- Selected passage:
[Start of Attachment]

The deserted "Old Bridge" of Mostar, usually full of tourists is seen from an empty restaurant terrace.
Without a single tourist clambering across its stone arc, Mostar's majestic bridge would be a picture of tranquility if not for the desperation of Bosnian locals whose tourism season has been wiped out by the coronavirus pandemic.
One of the prized jewels of the Balkans, Mostar welcomed one million visitors last year to its enchanting Old Town, whose two halves are connected by the Ottoman-era bridge that peaks above the emerald Neretva River.
With more than 90 percent of those tourists foreigners, the town is now facing a particularly painful collapse as the pandemic shutters international borders and severely curbs air travel, sending the global tourism industry into a tailspin.
A few months ago, the Almira hotel, which sits just across from the iconic bridge, was already fully booked for the season thanks to tour groups of between 30 and 50 people who reserved spots each night.
Today however, all that has changed.

[End of Attachment]

[Saved data entries]
[Start of Attachment]

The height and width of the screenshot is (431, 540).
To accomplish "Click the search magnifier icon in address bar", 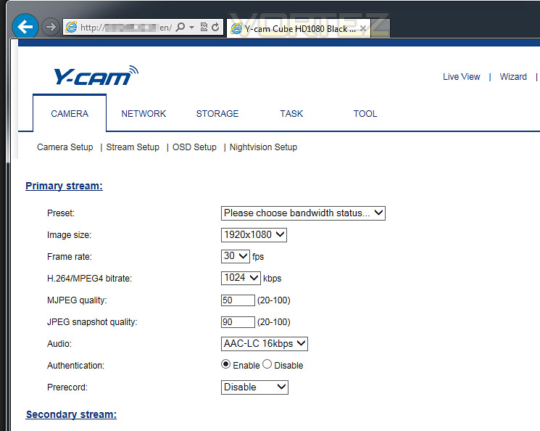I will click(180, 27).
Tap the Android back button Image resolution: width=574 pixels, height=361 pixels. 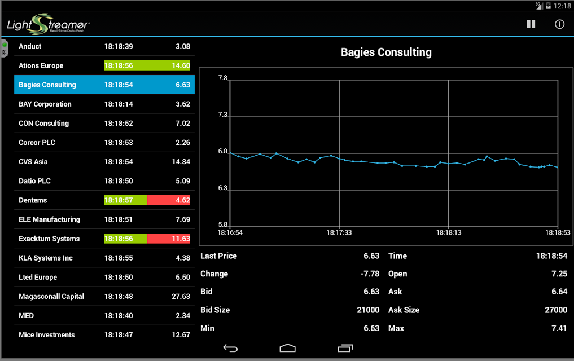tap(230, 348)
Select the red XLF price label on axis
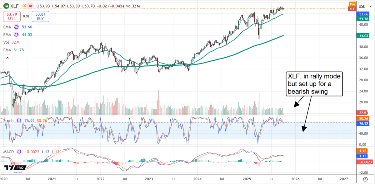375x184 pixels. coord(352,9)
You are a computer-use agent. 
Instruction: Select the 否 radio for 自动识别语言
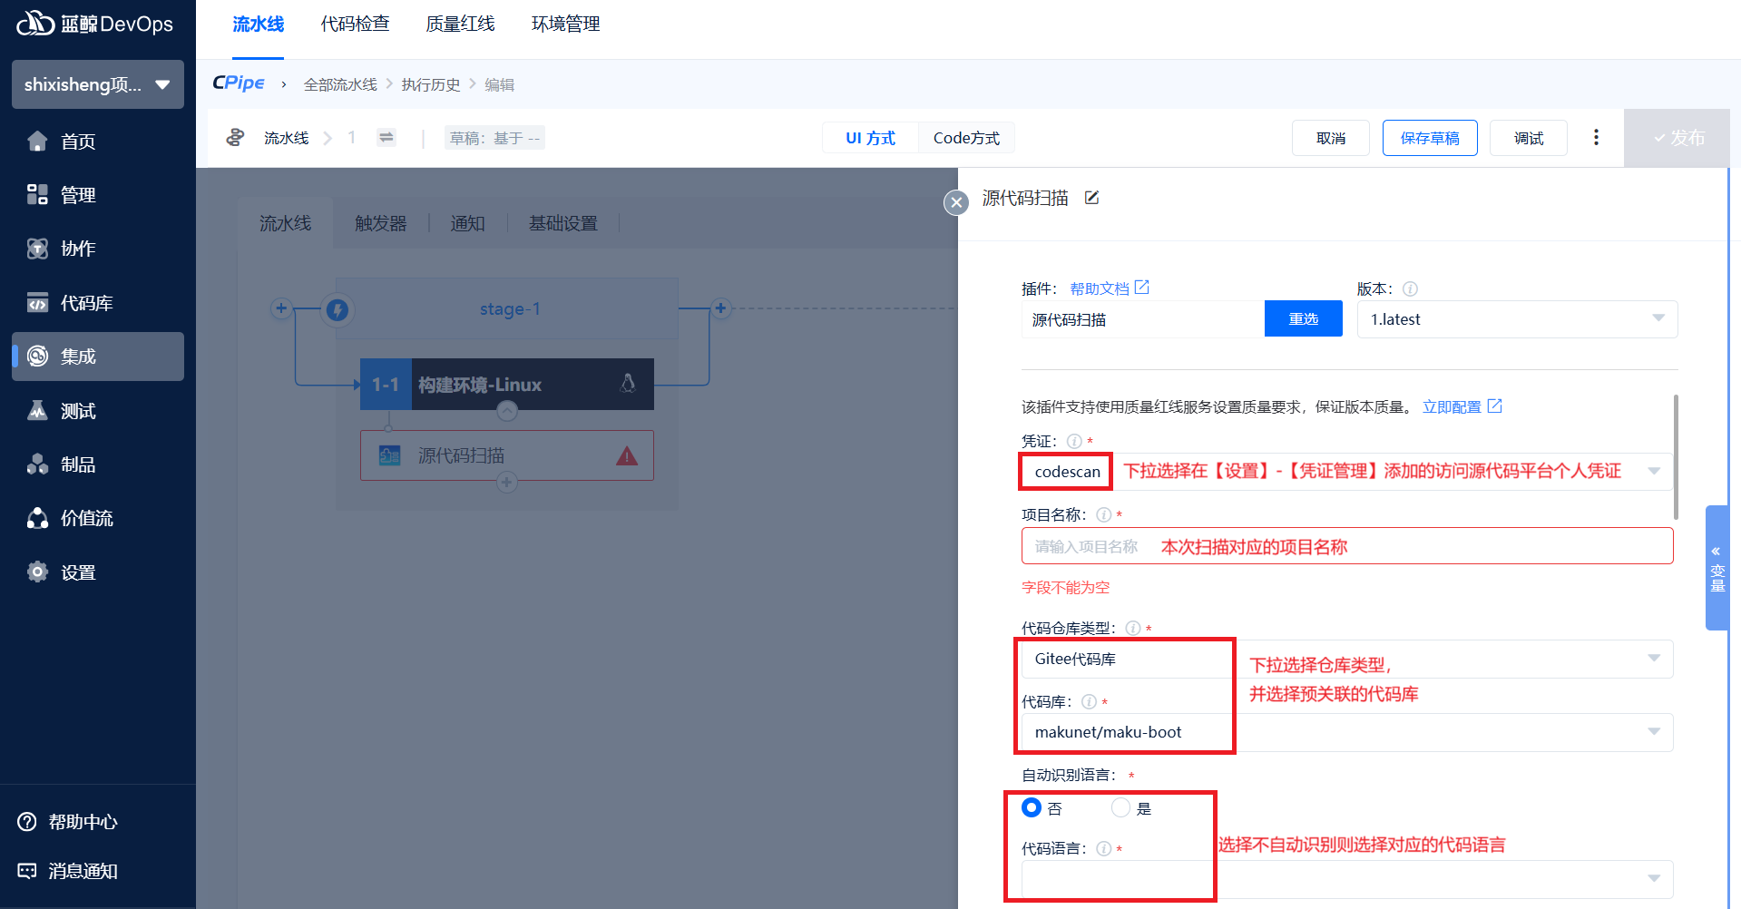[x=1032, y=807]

[End of Attachment]
[Start of Attachment]

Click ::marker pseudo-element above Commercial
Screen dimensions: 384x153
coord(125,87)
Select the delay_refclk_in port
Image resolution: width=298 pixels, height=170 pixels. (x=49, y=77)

[End of Attachment]

- Work to complete: Retype the passage about Mostar's empty Old Bridge word for word, from start to finish. The lines are not needed for anything here.

- Reply:
The deserted "Old Bridge" of Mostar, usually full of tourists is seen from an empty restaurant terrace.
Without a single tourist clambering across its stone arc, Mostar's majestic bridge would be a picture of tranquility if not for the desperation of Bosnian locals whose tourism season has been wiped out by the coronavirus pandemic.
One of the prized jewels of the Balkans, Mostar welcomed one million visitors last year to its enchanting Old Town, whose two halves are connected by the Ottoman-era bridge that peaks above the emerald Neretva River.
With more than 90 percent of those tourists foreigners, the town is now facing a particularly painful collapse as the pandemic shutters international borders and severely curbs air travel, sending the global tourism industry into a tailspin.
A few months ago, the Almira hotel, which sits just across from the iconic bridge, was already fully booked for the season thanks to tour groups of between 30 and 50 people who reserved spots each night.
Today however, all that has changed.